Advancements in communication technology are driving the rapid evolution of the Internet of Vehicles (IoV) industry, paving the way for future connected vehicle ecosystems. Current vehicle cyber-security efforts primarily concentrate on vulnerabilities within the Controller Area Network (CAN) of existing automobiles. However, the anticipated proliferation of Internet of Vehicles (IoV) capabilities in the near future brings forth a new set of cyber-security challenges. Traditional IoV security analysis methods often focus on either data or dynamic models to assess malicious vehicle behavior, lacking a comprehensive, multidimensional security evaluation approach. In this paper, a novel IoV security analysis framework is proposed, integrating vehicle dynamics models with driving behavior and communication traffic data.

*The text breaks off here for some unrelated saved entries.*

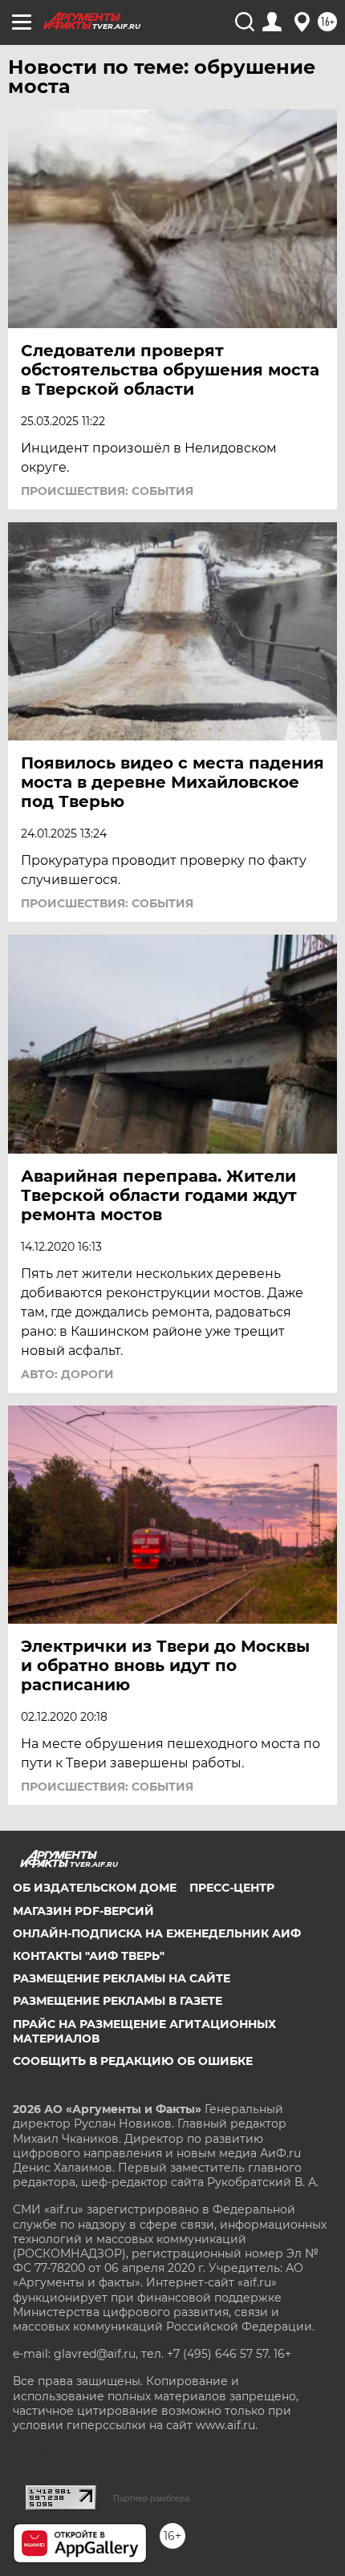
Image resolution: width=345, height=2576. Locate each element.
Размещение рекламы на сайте (121, 1978)
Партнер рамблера (151, 2498)
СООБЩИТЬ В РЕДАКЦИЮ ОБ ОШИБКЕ (133, 2061)
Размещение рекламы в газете (117, 2001)
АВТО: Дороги (67, 1374)
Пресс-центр (231, 1887)
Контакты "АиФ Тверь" (88, 1956)
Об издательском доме (95, 1887)
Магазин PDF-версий (83, 1911)
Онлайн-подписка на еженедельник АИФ (157, 1933)
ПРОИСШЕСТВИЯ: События (107, 491)
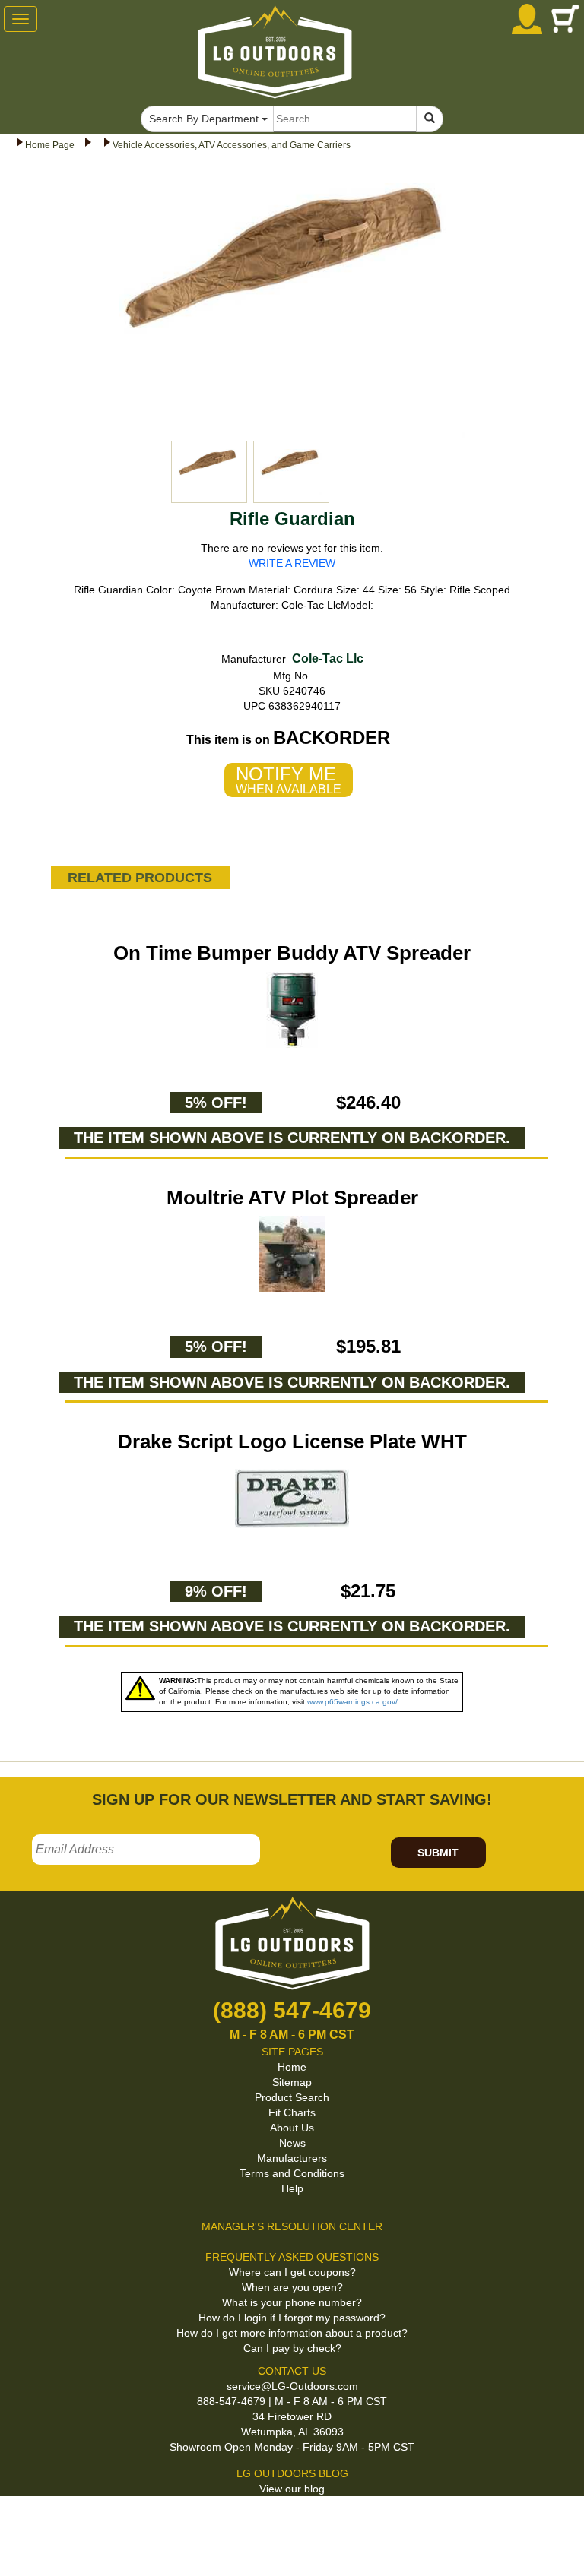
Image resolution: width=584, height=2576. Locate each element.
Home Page (50, 145)
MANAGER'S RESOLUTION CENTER (292, 2226)
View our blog (292, 2489)
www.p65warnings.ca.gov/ (352, 1702)
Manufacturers (292, 2158)
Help (292, 2188)
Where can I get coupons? (292, 2272)
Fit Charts (292, 2112)
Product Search (292, 2097)
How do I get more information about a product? (292, 2333)
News (292, 2143)
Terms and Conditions (292, 2173)
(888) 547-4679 (292, 2010)
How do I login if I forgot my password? (292, 2318)
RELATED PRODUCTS (140, 877)
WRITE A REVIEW (292, 563)
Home (292, 2067)
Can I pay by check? (292, 2348)
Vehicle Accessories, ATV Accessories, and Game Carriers (232, 145)
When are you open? (292, 2287)
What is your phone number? (292, 2302)
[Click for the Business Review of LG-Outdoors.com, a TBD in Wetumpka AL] (18, 2522)
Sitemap (292, 2082)
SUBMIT (438, 1853)
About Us (292, 2128)
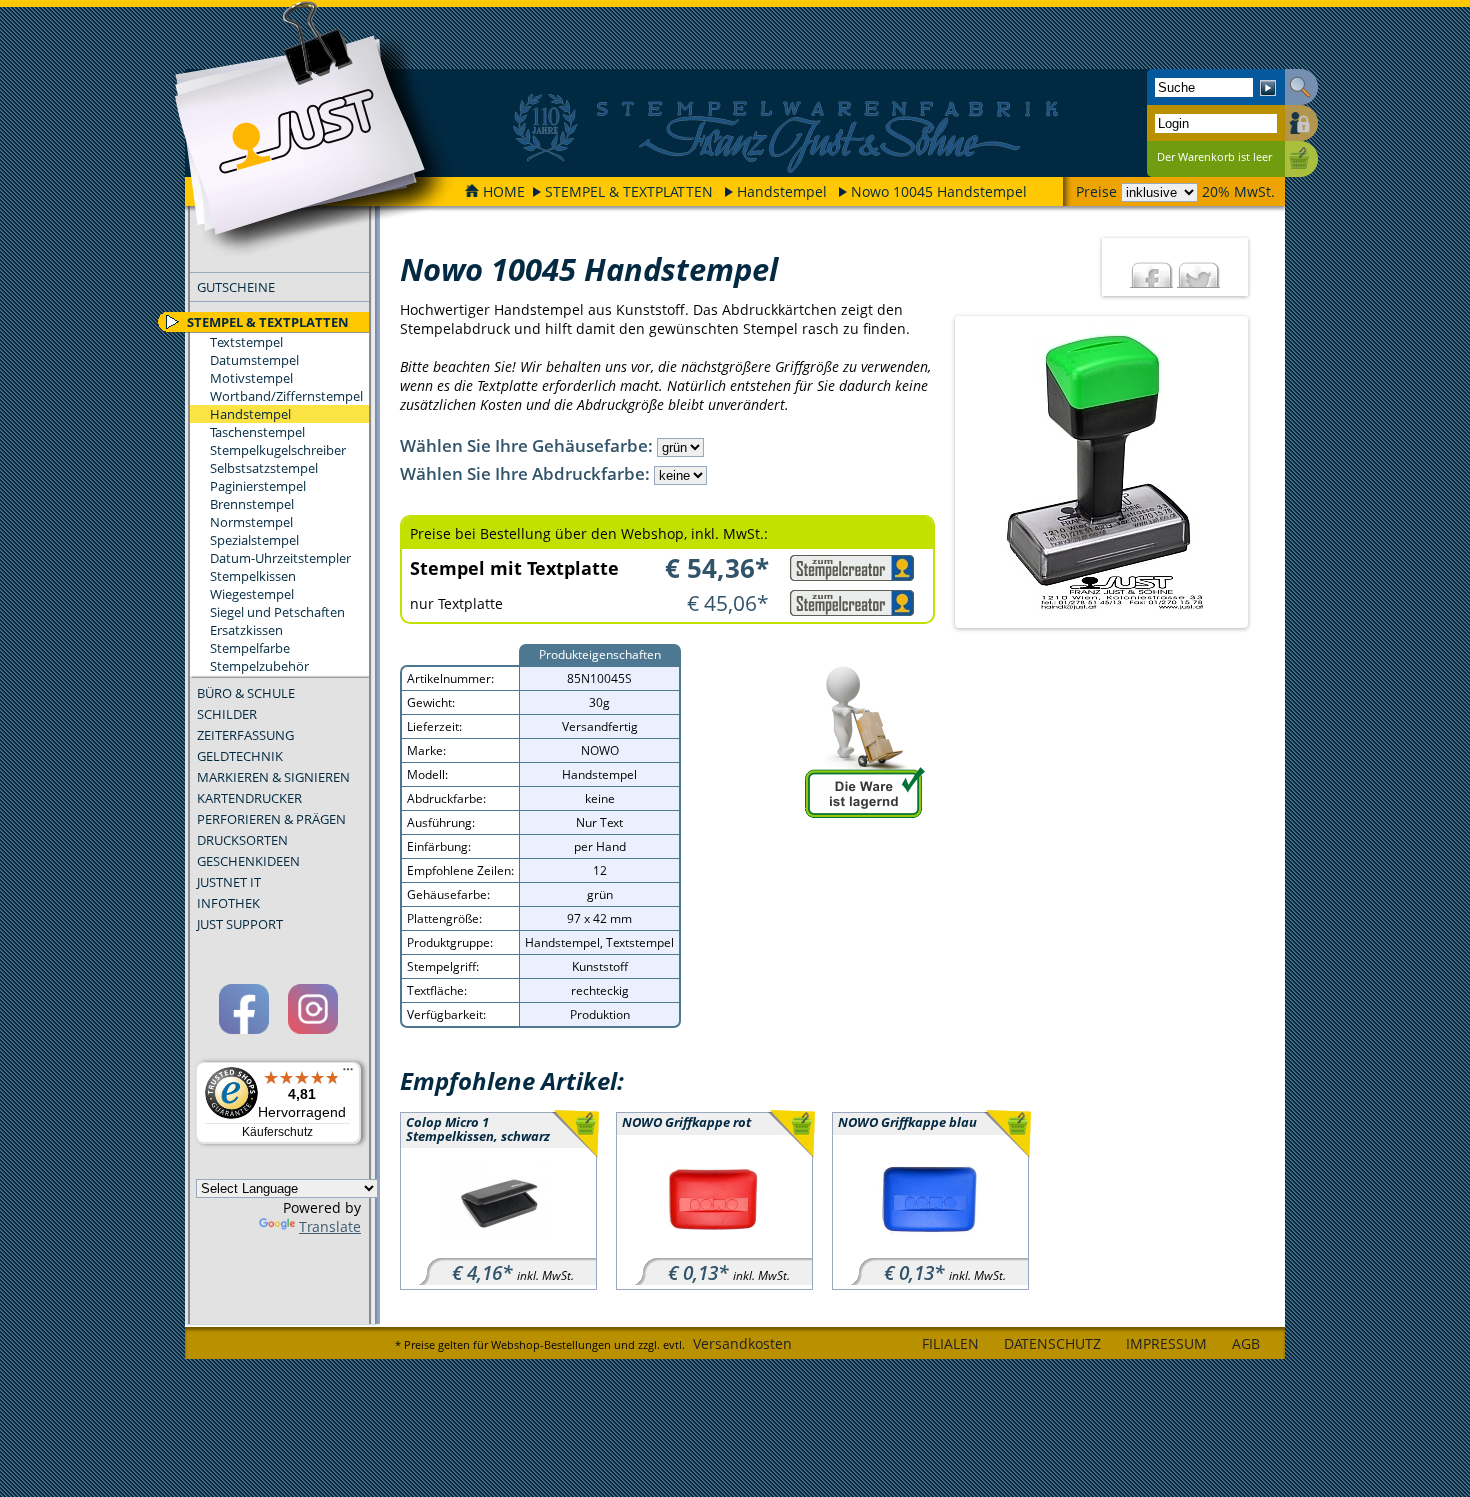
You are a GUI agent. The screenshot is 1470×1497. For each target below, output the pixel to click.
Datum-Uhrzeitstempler (280, 558)
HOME (504, 191)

The framework employs set-membership filtering algorithms and deep learning techniques to comprehensively assess vehicle status and detect a wide range of security threats, including ARP spoofing, flooding attacks, and speeding, while ensuring adaptability to diverse threat scenarios. Security scores are dynamically generated based on varying threat levels using an enhanced Dempster-Shafer theory, enabling robust threat evaluation. Although the proposed framework is designed for future IoV implementations, its effectiveness is validated through joint simulations conducted in CARLA and OMNeT++, demonstrating its potential to enhance both current and next-generation vehicle networks. Additionally, the proposed framework is designed to be modular, enabling seamless integration with existing connected vehicle security systems and ensuring its relevance for both current and future IoV networks.